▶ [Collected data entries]

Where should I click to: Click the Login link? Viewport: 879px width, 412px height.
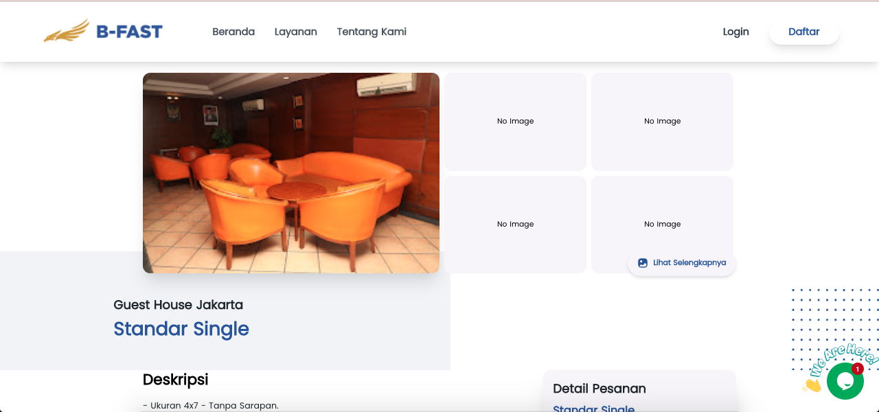[x=735, y=32]
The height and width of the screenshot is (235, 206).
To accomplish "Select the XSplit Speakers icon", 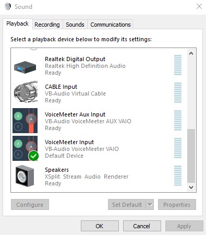I will coord(25,176).
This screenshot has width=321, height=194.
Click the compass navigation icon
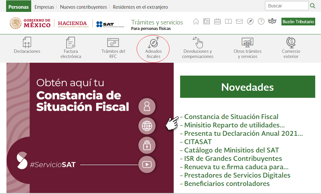250,21
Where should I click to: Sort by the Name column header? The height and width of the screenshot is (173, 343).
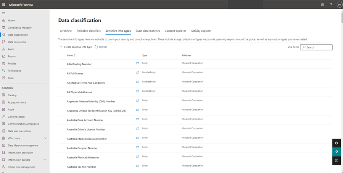[70, 55]
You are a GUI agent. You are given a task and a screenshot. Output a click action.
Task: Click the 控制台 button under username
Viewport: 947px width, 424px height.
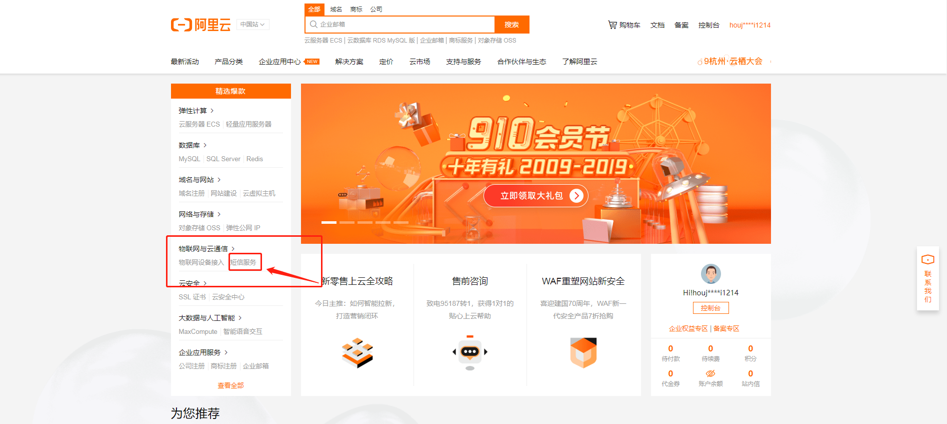click(x=711, y=308)
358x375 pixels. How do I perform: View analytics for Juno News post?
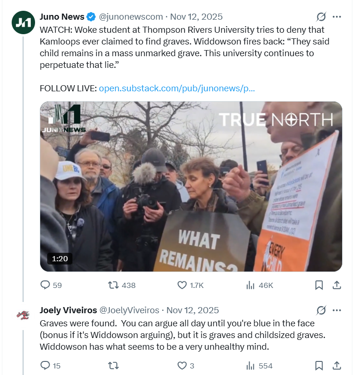coord(250,285)
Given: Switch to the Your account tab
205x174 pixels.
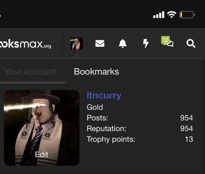Looking at the screenshot, I should point(30,72).
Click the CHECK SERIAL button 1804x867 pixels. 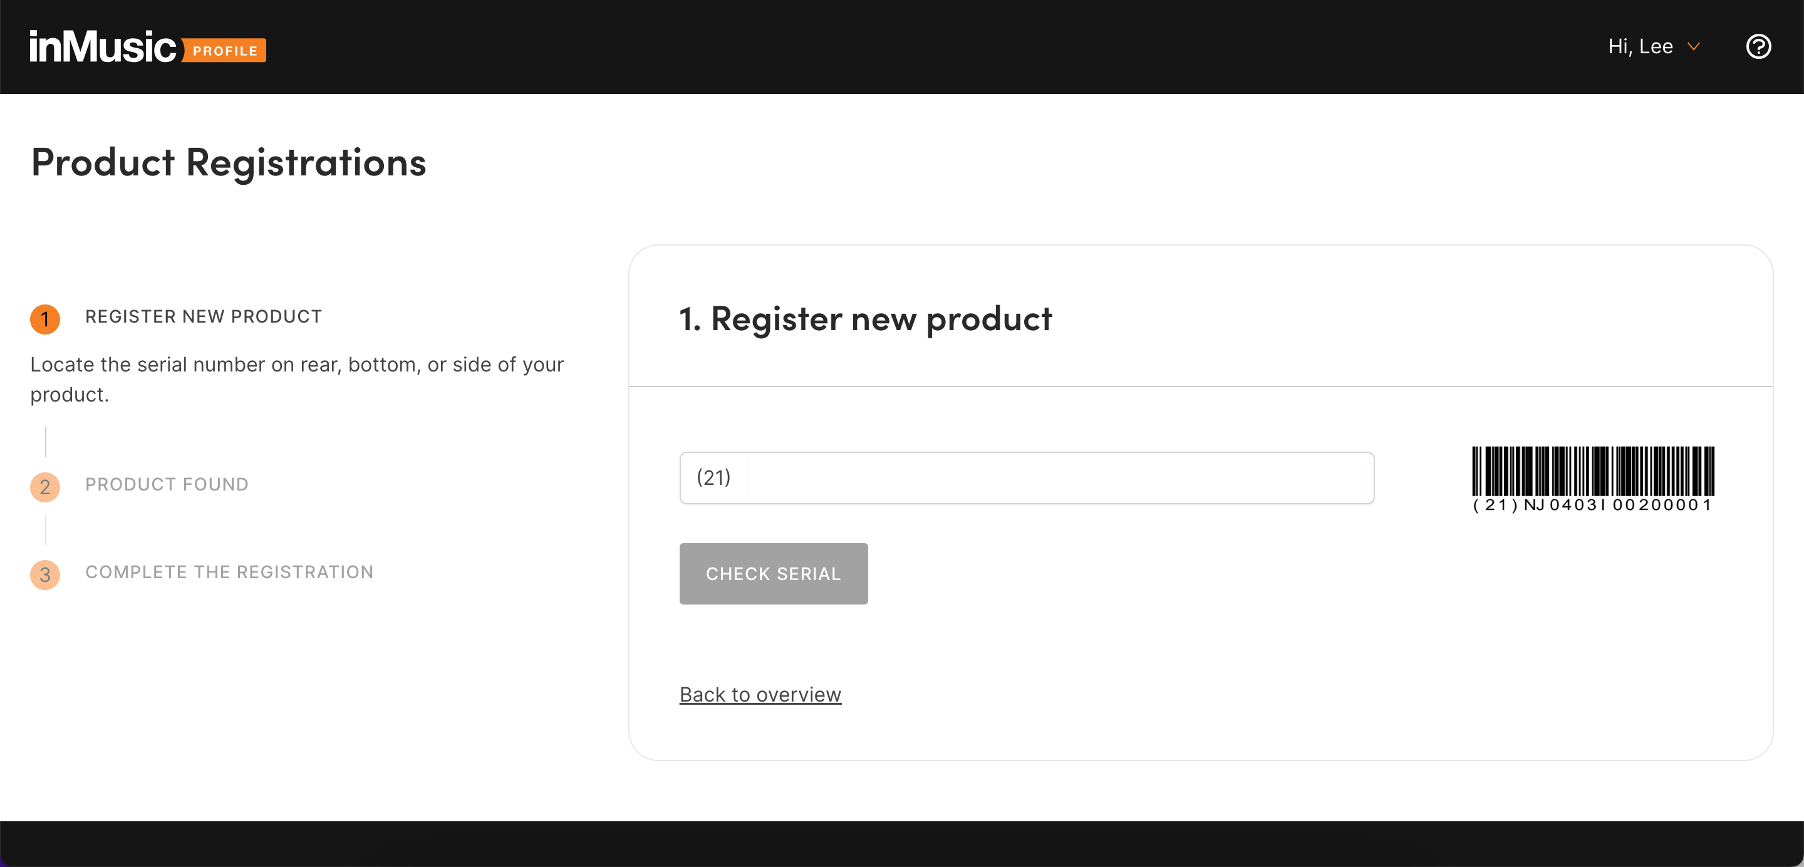pos(773,574)
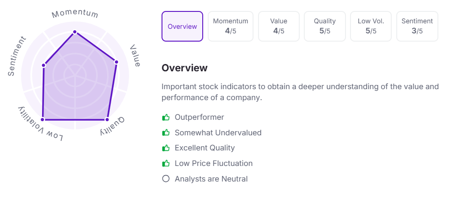Click thumbs-up icon beside Excellent Quality
Screen dimensions: 464x203
tap(166, 148)
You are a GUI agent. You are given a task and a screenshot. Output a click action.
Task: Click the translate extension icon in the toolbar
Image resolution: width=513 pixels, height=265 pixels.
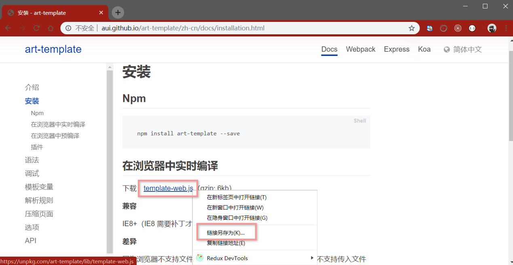pos(429,28)
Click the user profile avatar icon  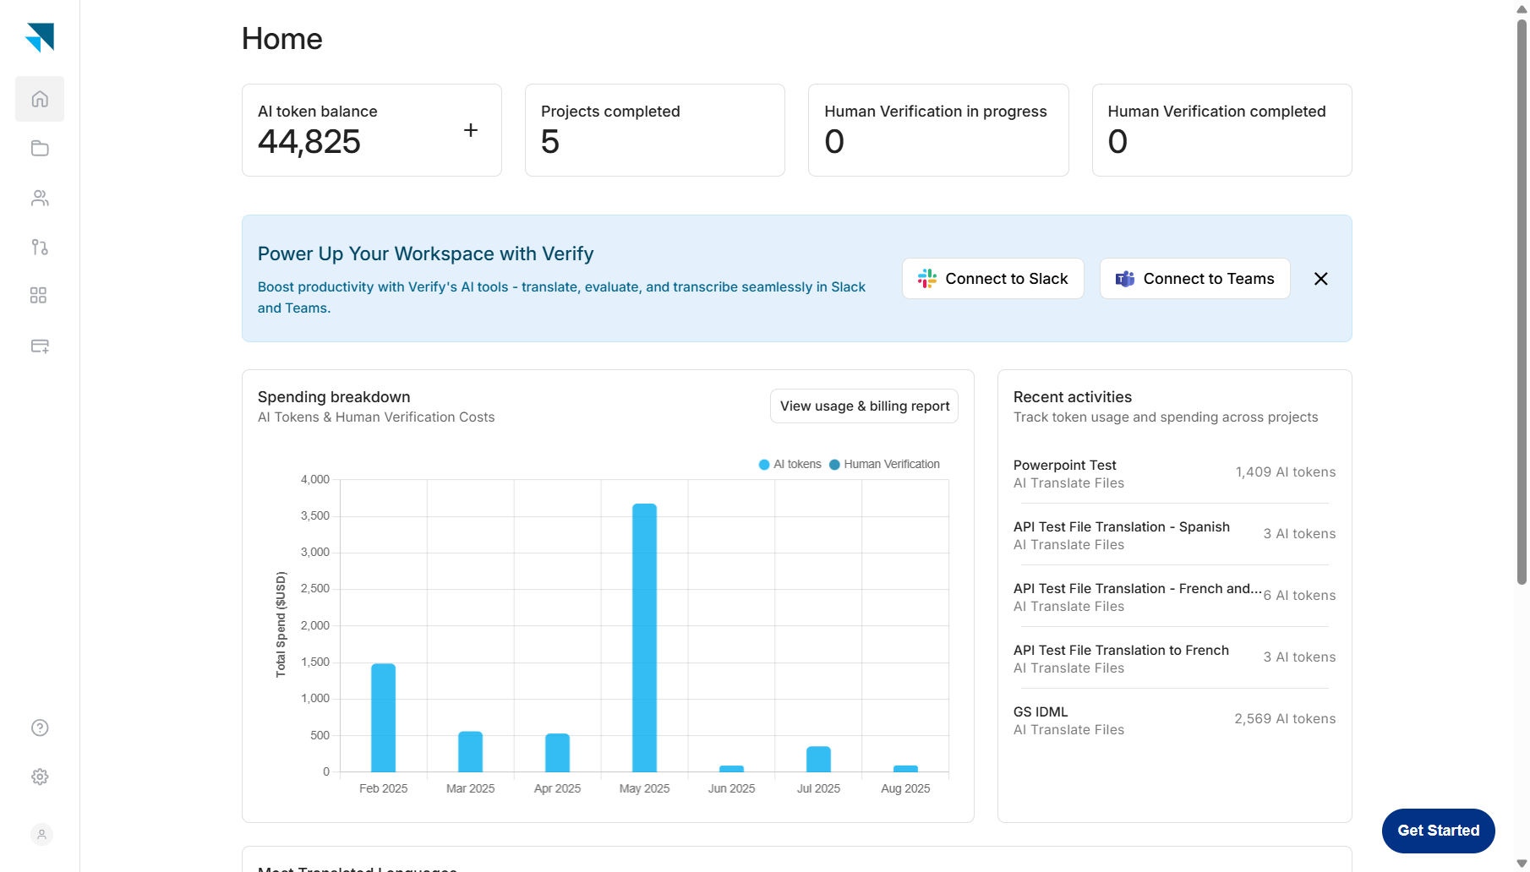(x=41, y=835)
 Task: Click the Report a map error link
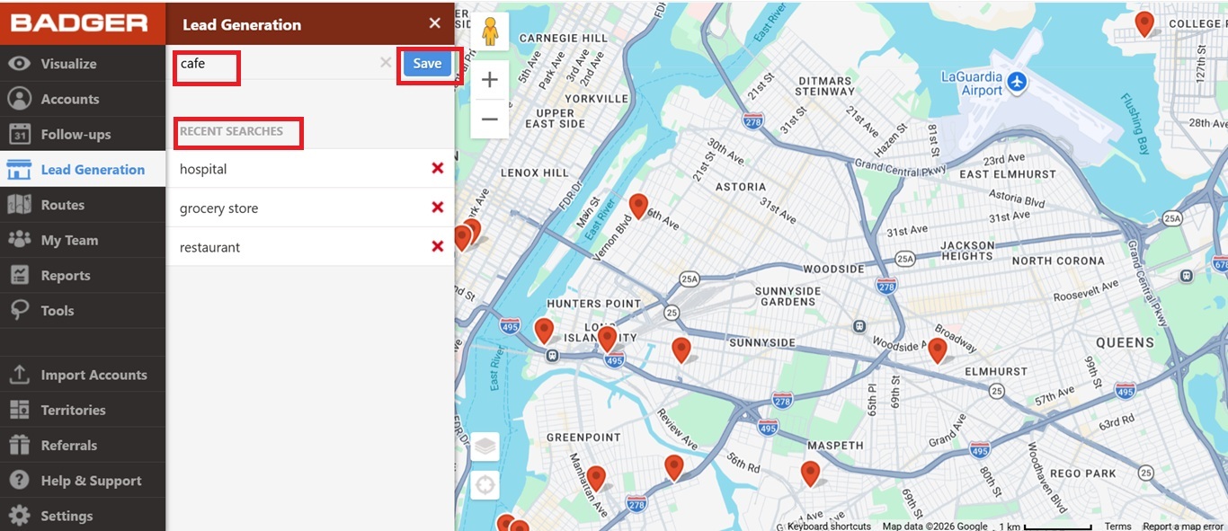(1182, 527)
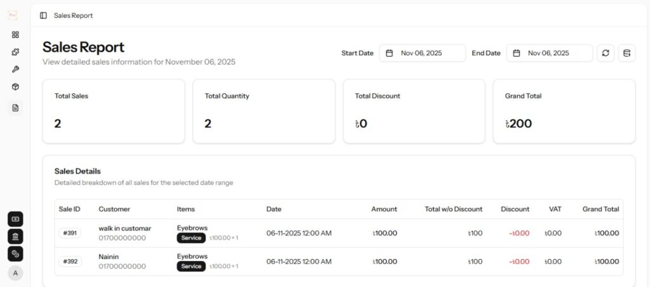Viewport: 650px width, 287px height.
Task: Click the app logo at top left
Action: coord(12,15)
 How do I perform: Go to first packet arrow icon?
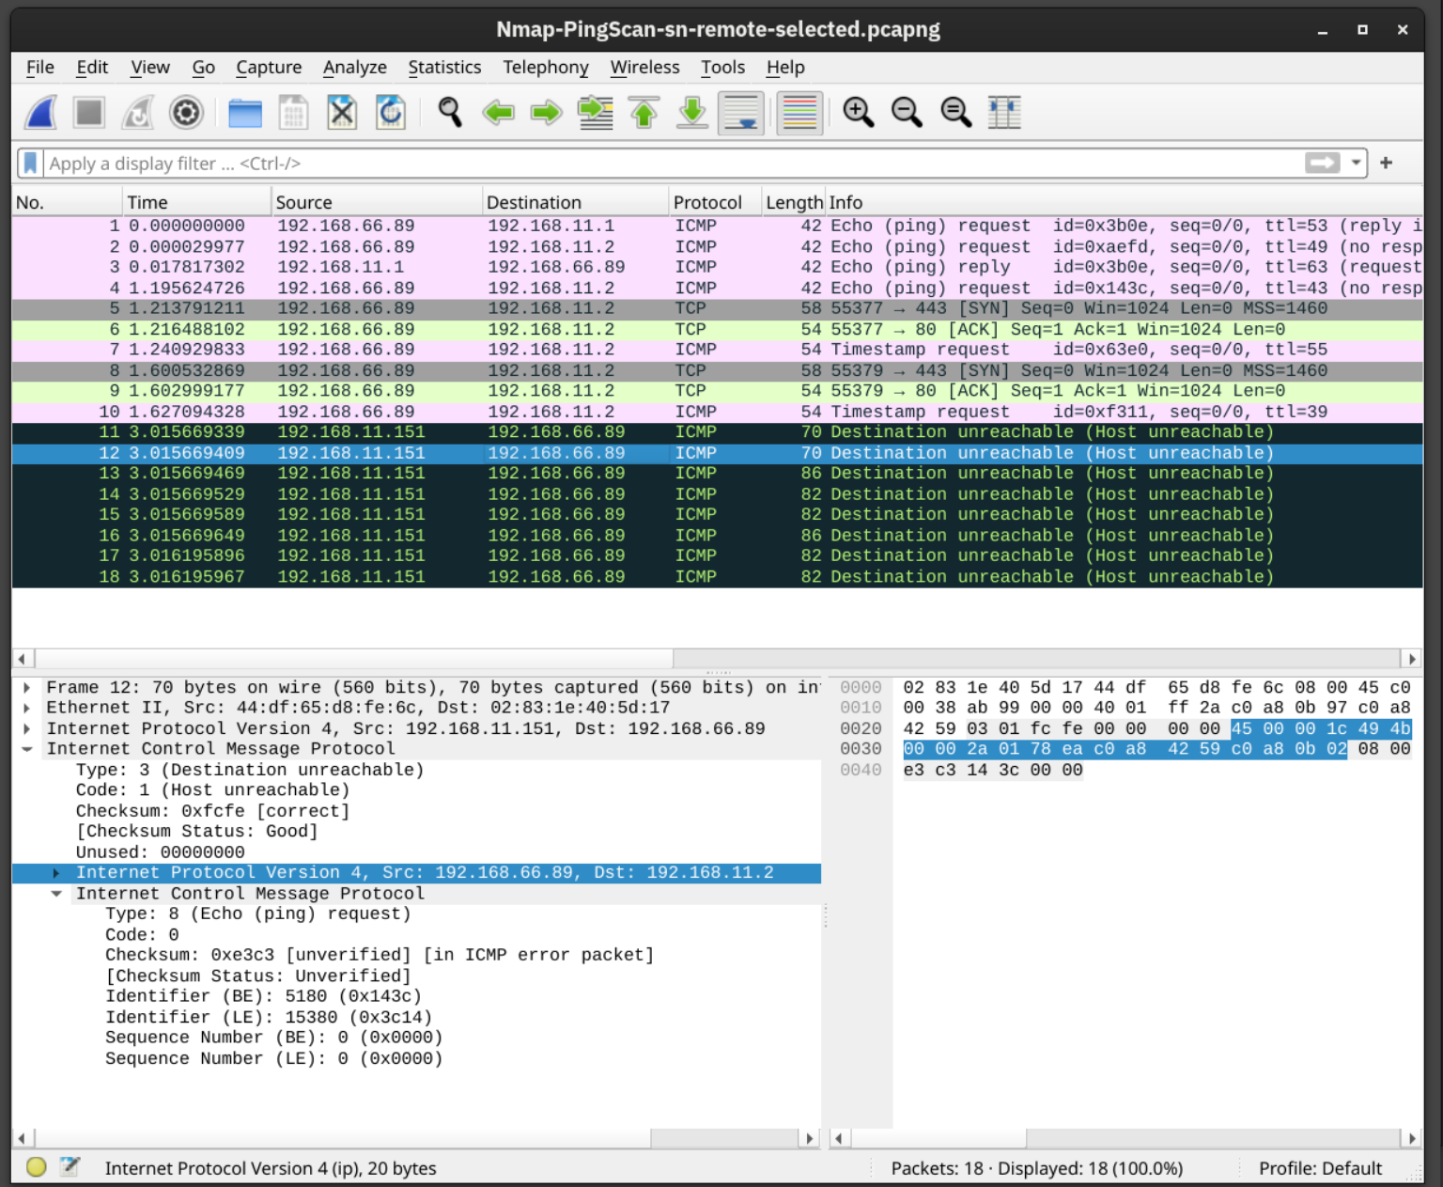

▶ [Assignment] All lines from the one bearing "Task: Click the Report a map error link" through the last line of the records, and only those, should be duplicated exactly; no picture belongs in the copy.

▶ [Solution to the exercise]
 Task: Click the Report a map error link
(1182, 527)
Viewport: 650px width, 287px height.
Task: Click the app logo at top left
Action: coord(12,15)
 How do I perform: Go to first packet arrow icon?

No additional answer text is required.